_WHAT TO DO_
All lines from the one that contains "Task: Open the iasusa.org" to the end of the data must be retyped exactly. Pictures are not retyped.

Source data
--------------------------------

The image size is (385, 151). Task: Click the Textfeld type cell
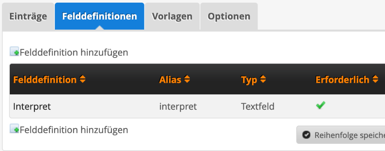(258, 106)
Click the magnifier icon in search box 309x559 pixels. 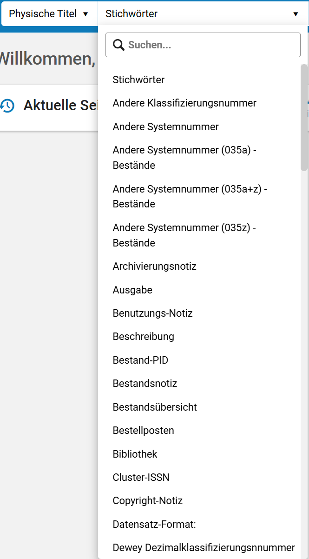pyautogui.click(x=118, y=45)
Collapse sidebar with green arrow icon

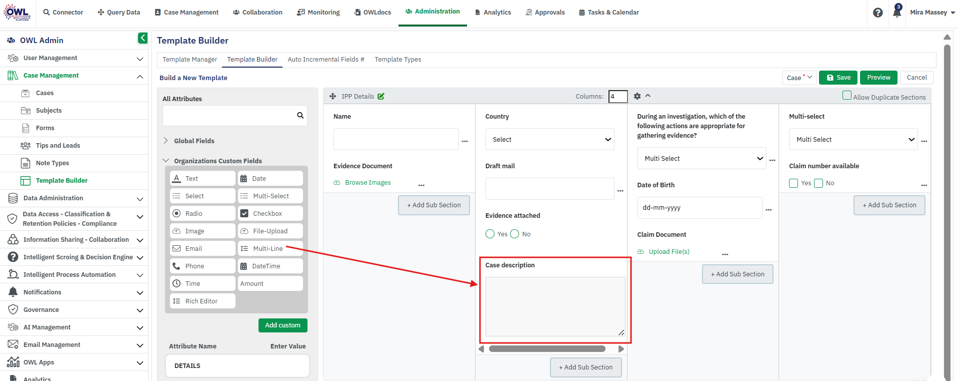point(143,38)
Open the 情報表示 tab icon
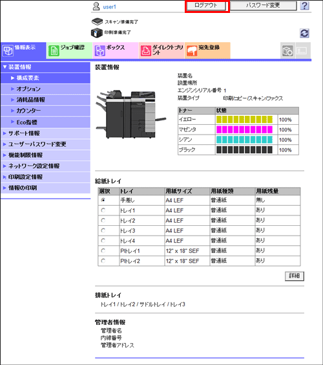Image resolution: width=323 pixels, height=365 pixels. pyautogui.click(x=8, y=50)
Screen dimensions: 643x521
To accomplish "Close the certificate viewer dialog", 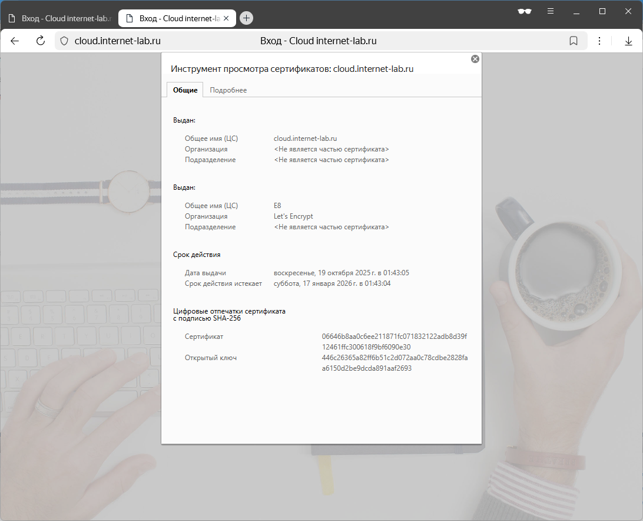I will [475, 59].
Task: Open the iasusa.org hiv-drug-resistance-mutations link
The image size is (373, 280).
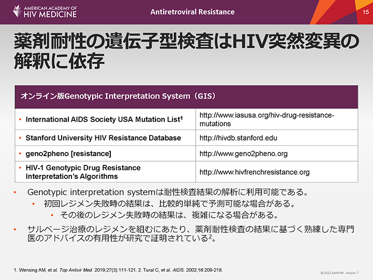Action: (x=267, y=119)
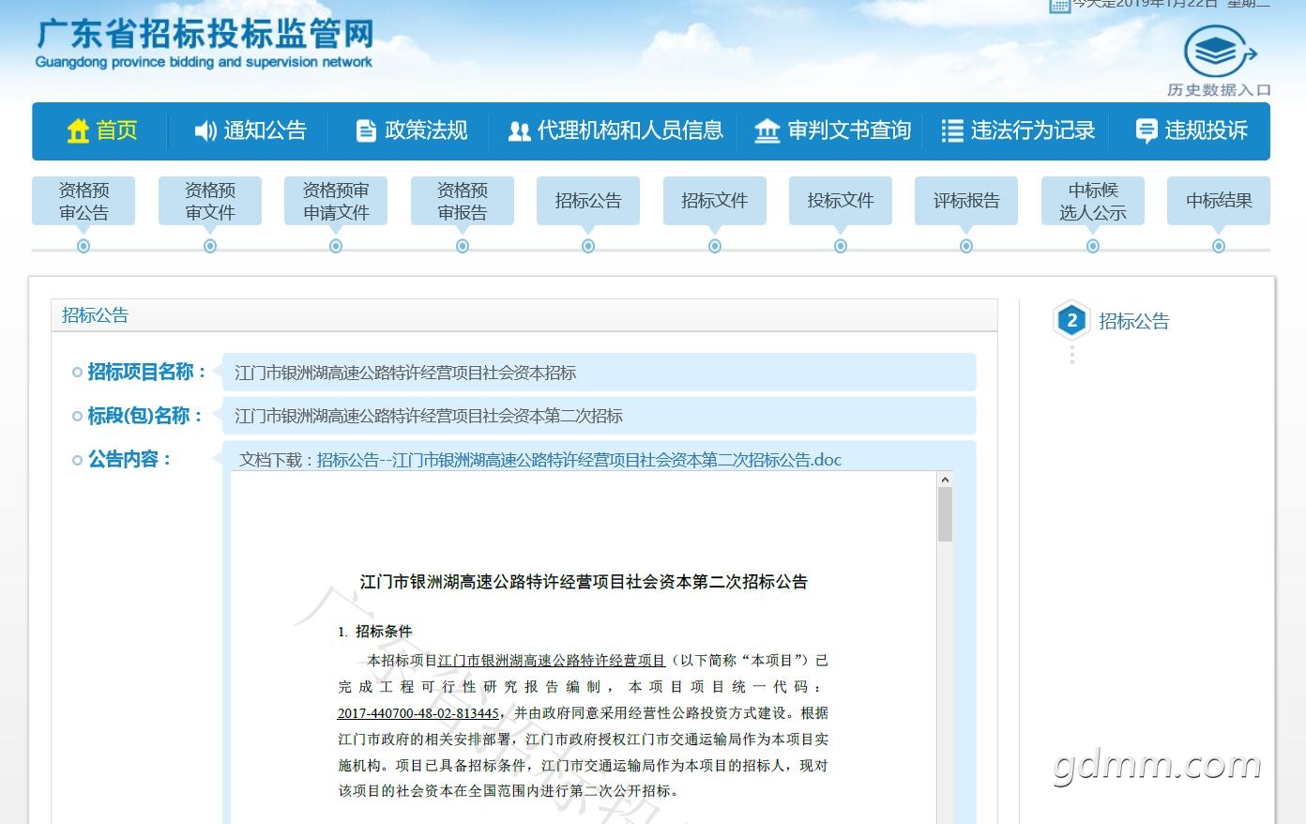
Task: Open the 评标报告 step
Action: pos(966,201)
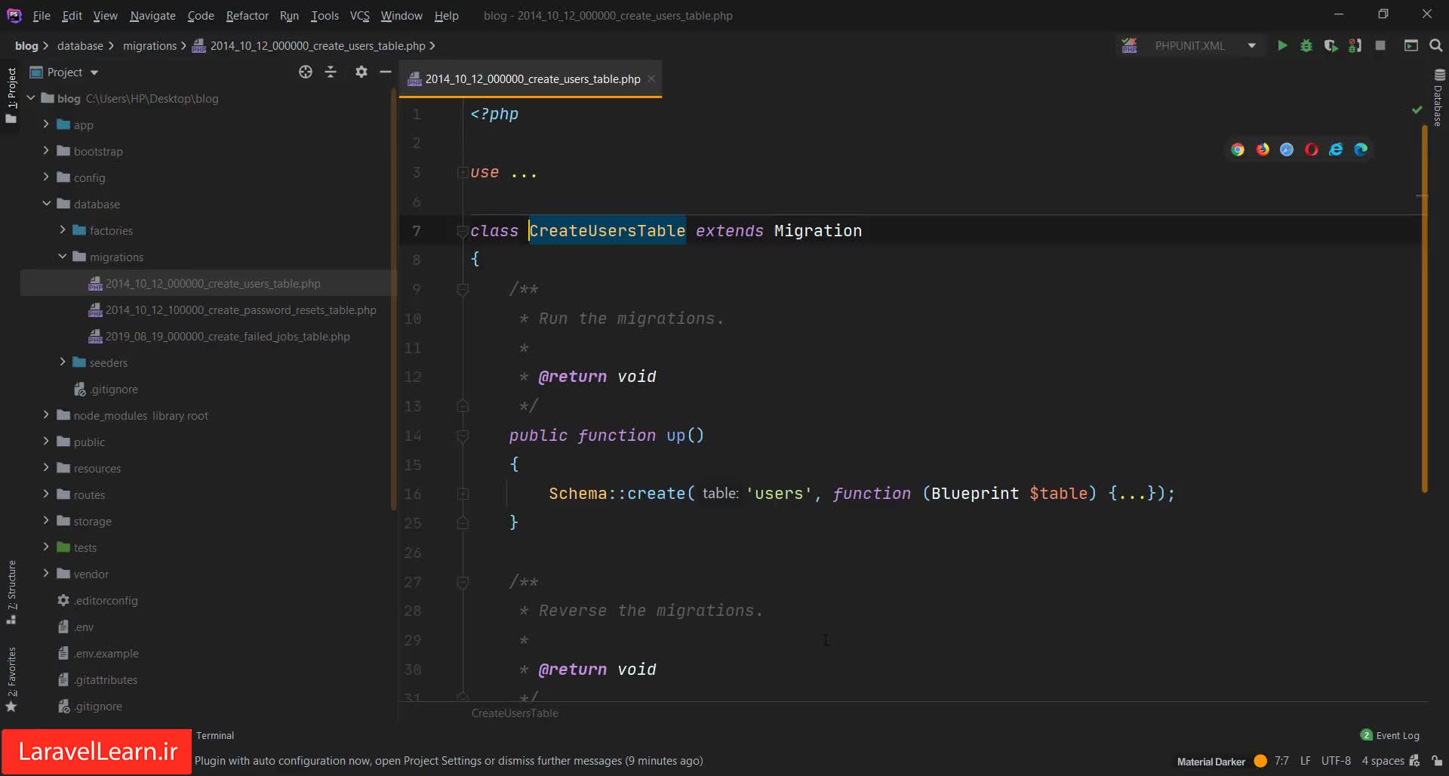
Task: Open in Firefox browser icon
Action: click(1263, 149)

--------------------------------

_ANSWER BOX_
Task: Open the iasusa.org hiv-drug-resistance-mutations link
The image size is (373, 280).
Action: (x=267, y=119)
Task: Open the 评标报告 step
Action: pos(966,201)
Task: Open in Firefox browser icon
Action: click(1263, 149)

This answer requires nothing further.